Nonostante ciò, non è affatto raro riscontrare nell’uso, ad esempio sui social network o in riviste, il verbo scavallare con l’accezione di ‘superare un ostacolo, una difficoltà’; il verbo è presente anche nel linguaggio tecnico specialistico dell’alpinismo, per indicare il superamento di un valico, sebbene non sia, come abbiamo detto, registrato nelle fonti lessicografiche:
Dobbiamo continuare a lavorare sui nostri valori. Obiettivi? Per ora dobbiamo scavallare il mese di dicembre... Qualche giocatore che stavolta era seduto in panchina magari giocherà (Nazionale, Mancini: “Rimesso in piedi il gruppo, ma a dicembre sarà dura, “la Repubblica”, 26/9/2022)
Ma l’arte non è solo passato, è anche (e soprattutto) futuro, immaginazione e ispirazione. Prendersela con l’arte, forse, non è la strategia umana più idonea a farci scavallare questi tempi (tweet su Twitter del 15/10/2022)
Posso dire che sto in quarantena, anche se non è vero, per scavallare Capodanno? (tweet su Twitter del 27/12/2021)
Dopo pranzo abbiamo scavallato il Passo Gardena, incantati dal tramonto sul Sassongher che domina Corvara (Il Sella Ronda con gli sci ai tempi del covid, “Mondi paralleli”)
L’attribuzione dell’accezione segnalata dal nostro lettore al verbo scavallare potrebbe essere determinata dall’esistenza in italiano di un verbo omonimo, che ha dunque la stessa forma, ma una diversa etimologia e dunque un diverso significato.

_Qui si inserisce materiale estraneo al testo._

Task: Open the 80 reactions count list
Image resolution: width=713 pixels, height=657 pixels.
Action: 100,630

Si tratta del verbo scavallare ‘riportare le gambe accavallate in posizione parallela’, che deriva, con sovrapposizione del citato prefisso s-, dal verbo accavallare ‘incrociare, sovrapporre’, a sua volta da cavallo con il prefisso ad-, che esprime avvicinamento, convertito in verbo di prima coniugazione (dunque con la desinenza verbale -are all’infinito). Il contrario di accavallare (le gambe) è dunque, per rispondere a un’altra domanda di due nostre lettrici, il verbo scavallare, attestato per la prima volta in italiano nel racconto di Beppe Fenoglio I ventitré giorni della città di Alba, incluso nella raccolta omonima (cfr. GDLI, GRADIT), e oggi proprio dell’uso comune:
La figlia dell'oste fece capolino dalla tenda. Il sergente scavallò le gambe e le disse: Ciao, Paola, non vieni fin qui? - e mentre lei veniva, lui pensava che a soli sedici anni e con le fattezze campagnole, la ragazza come carne prometteva. (Beppe Fenoglio I ventitré giorni della città di Alba, Torino, Einaudi, 1952, p. 25)

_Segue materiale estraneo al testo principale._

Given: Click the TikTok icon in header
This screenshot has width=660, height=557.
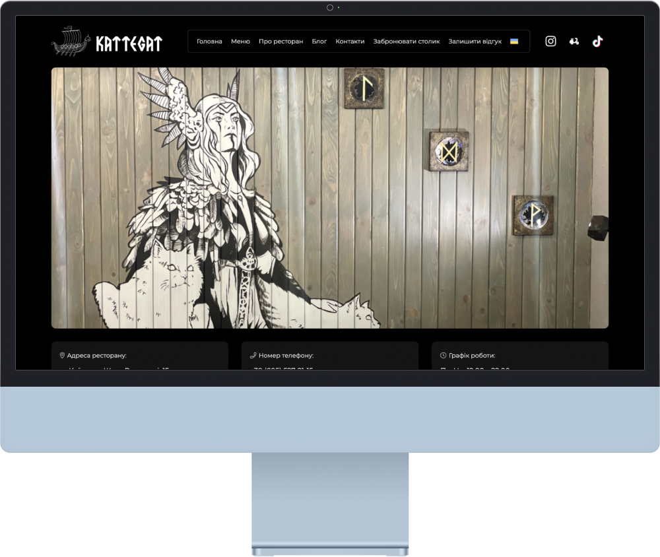Looking at the screenshot, I should click(x=597, y=41).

Sharon Stone ha fatto sognare tutti con la scena cult di “Basic Instinct”: quei pochi secondi di vedo-non vedo quando accavalla le gambe e poi le scavalla sono entrati a pieno titolo tra le immagini più indimenticabili del cinema. (Quando ti siedi non accavallare le gambe: il motivo di salute, “Supereva”, 11/4/2022)

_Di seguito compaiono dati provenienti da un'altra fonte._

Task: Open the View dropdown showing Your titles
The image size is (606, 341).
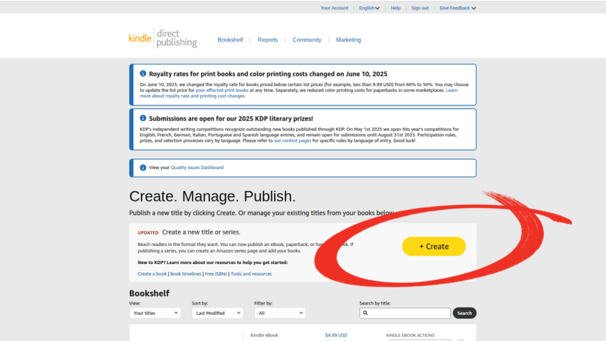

Oggi così. Tu che continui nervosa ad accavallare e scavallare le gambe. Ed io continuo a sognare (Twitter, 19/5/2014)
Per concludere, dunque, suggeriamo ai nostri lettori il modo corretto di utilizzare queste forme verbali, tra loro simili tanto che a prima vista possono sembrare almeno in parte sovrapponibili. Cavalcare, in quanto derivato del latino tardo caball(ĭ)cāre, è attualmente la forma corretta per esprimere sia l’atto del ‘montare a cavallo’ sia quello di ‘stare a cavallo’ (che nello sport equestre è detto piuttosto montare), perché il verbo cavallare, attestato in italiano nei secoli passati con lo stesso significato, risulta oggi obsoleto. Scavallare è un verbo che può avere diverse accezioni, tra cui quelle di ‘correre, muoversi sfrenatamente’ o ‘riportare le gambe accavallate in posizione parallela’, ma non, stando almeno alle fonti lessicografiche, quella di ‘superare (anche metaforicamente) un ostacolo’, pur molto diffuso. Suggeriamo dunque di usare, in questo senso, la forma scavalcare, che è propria dello standard.